Es evidente que, en las obras de Kafka, y ente ellas El proceso, existe una cierta teatralidad que favorece la adaptación a la escena. Evidentemente es una teatralidad de un teatro narrativo, que se da en un espacio y un tiempo en el que las situaciones se concretan en relaciones interpersonales caracterizadas por la conflictividad y que se manifiestan mediante la dialogicidad y la gestualidad. Es claro este narrativismo en la propuesta del María Guerrero y está muy patente en escenas como la del pintor Titorelli, por ejemplo.
Ya la escena inicial de la dramaturgia (que coincidirá con la fina), ofreciendo el hecho de la muerte, más bien asesinato, de Josef K. por parte de los dos agentes que lo llevan de los brazos, nos induce a pensar que el procesado K. va realizar un verdadero proceso de autopsia ante su propio cadáver. Y cuando el bisturí no encuentre ya un solo nervio que tenga la sensibilidad vital, entonces solo queda la resignación de la muerte. Enmedio de todo ello están las sucesivas escenas del proceso mismo.

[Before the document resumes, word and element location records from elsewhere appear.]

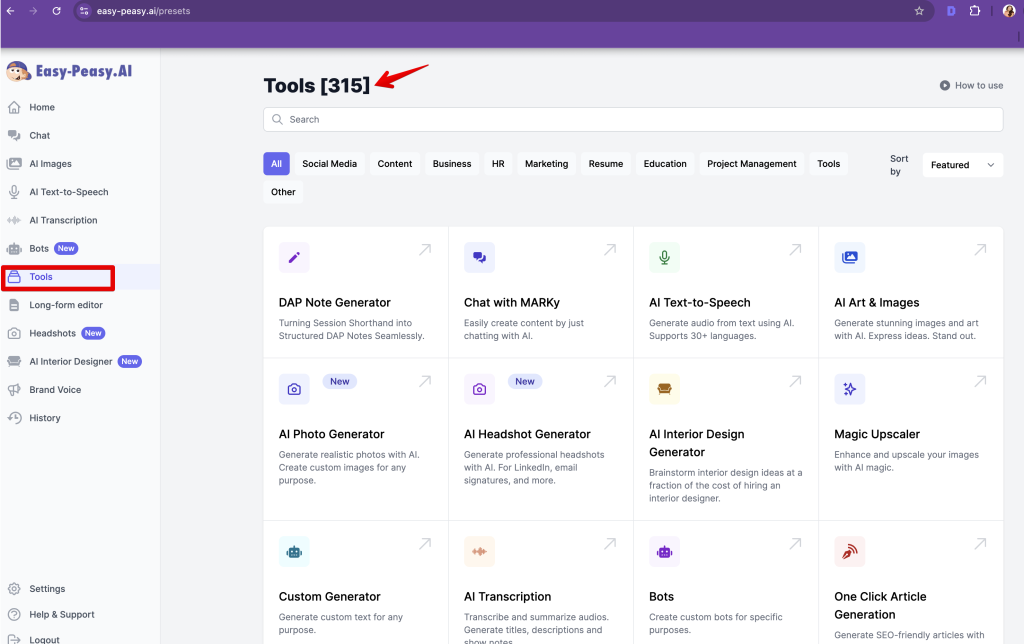Open the Chat with MARKy chat icon
1024x644 pixels.
(479, 258)
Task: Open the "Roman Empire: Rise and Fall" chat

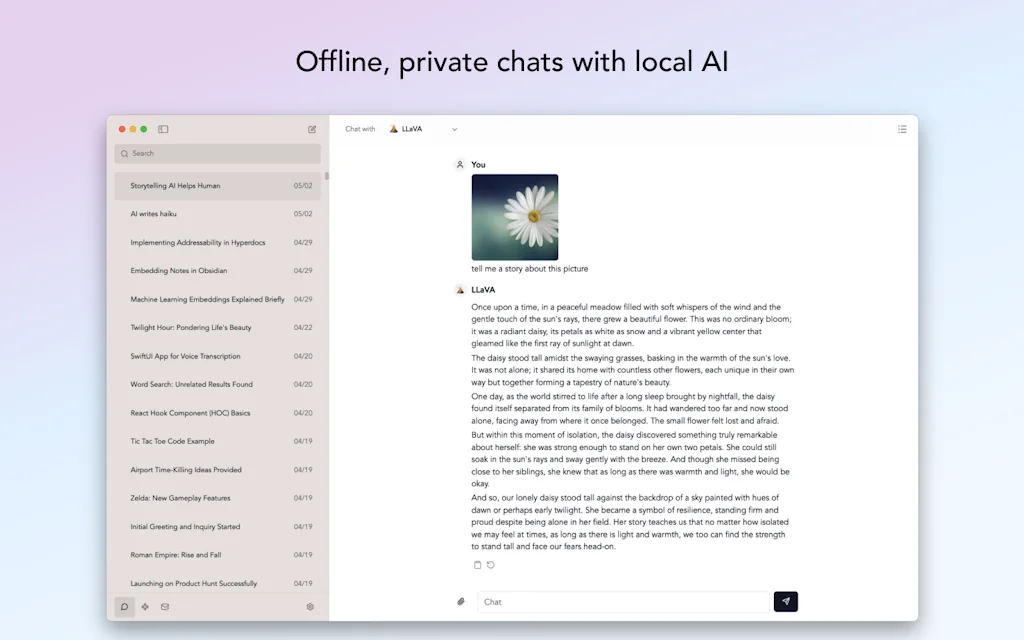Action: pyautogui.click(x=217, y=555)
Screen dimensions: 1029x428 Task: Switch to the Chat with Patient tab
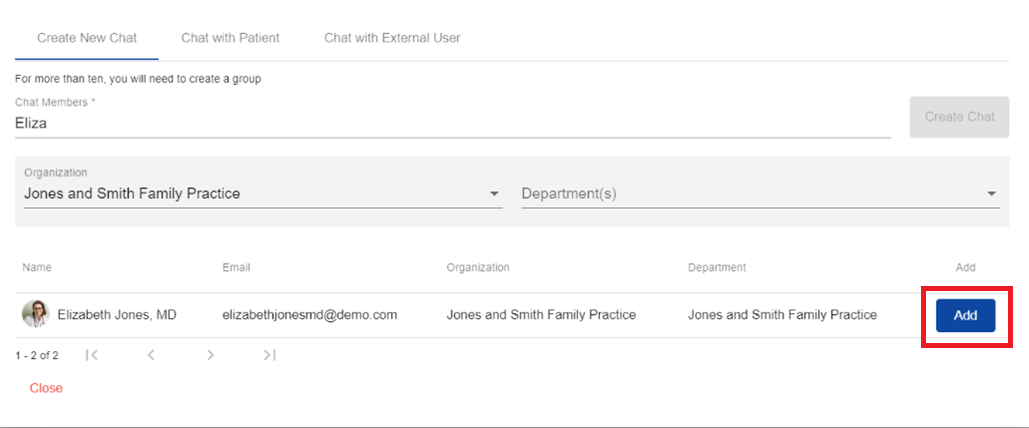click(x=230, y=38)
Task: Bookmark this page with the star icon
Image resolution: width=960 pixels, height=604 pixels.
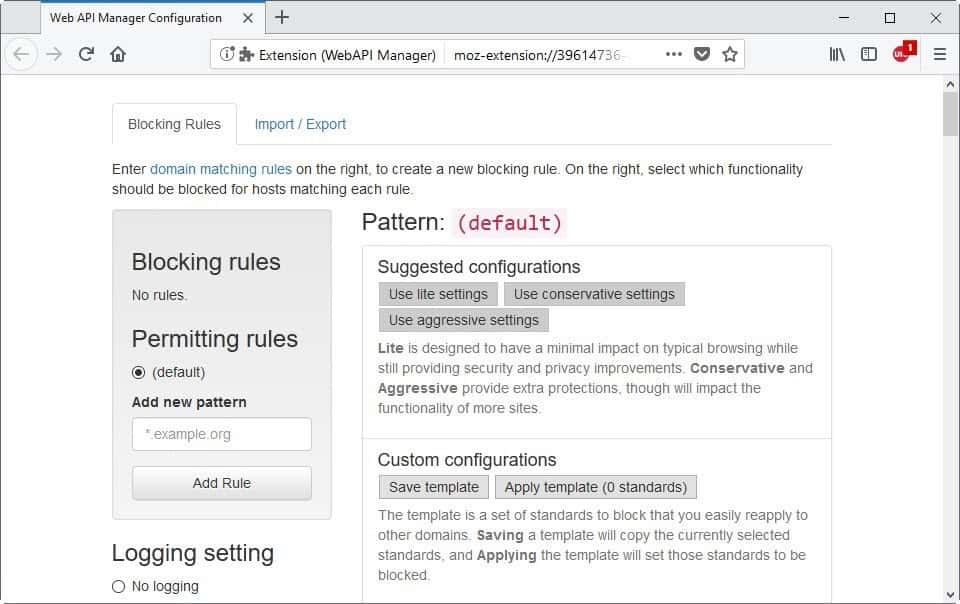Action: 730,54
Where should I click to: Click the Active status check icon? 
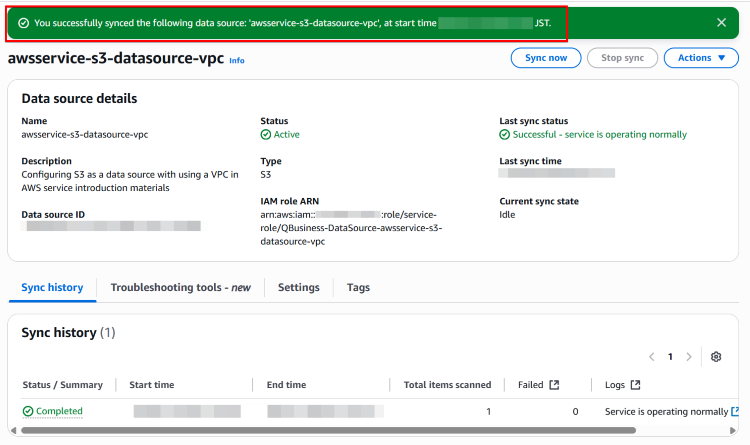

Con las elipsis precisas para llevar a la representación la densa narración de Kafka, cuyo gran valor reside tanto o más en lo descriptivo minucioso que en lo narrativo, Caballero ha hilvanado muy bien las diversas acciones del “viacrucis” de Josef K. en ese proceso al que se le somete sin saber nunca el porqué.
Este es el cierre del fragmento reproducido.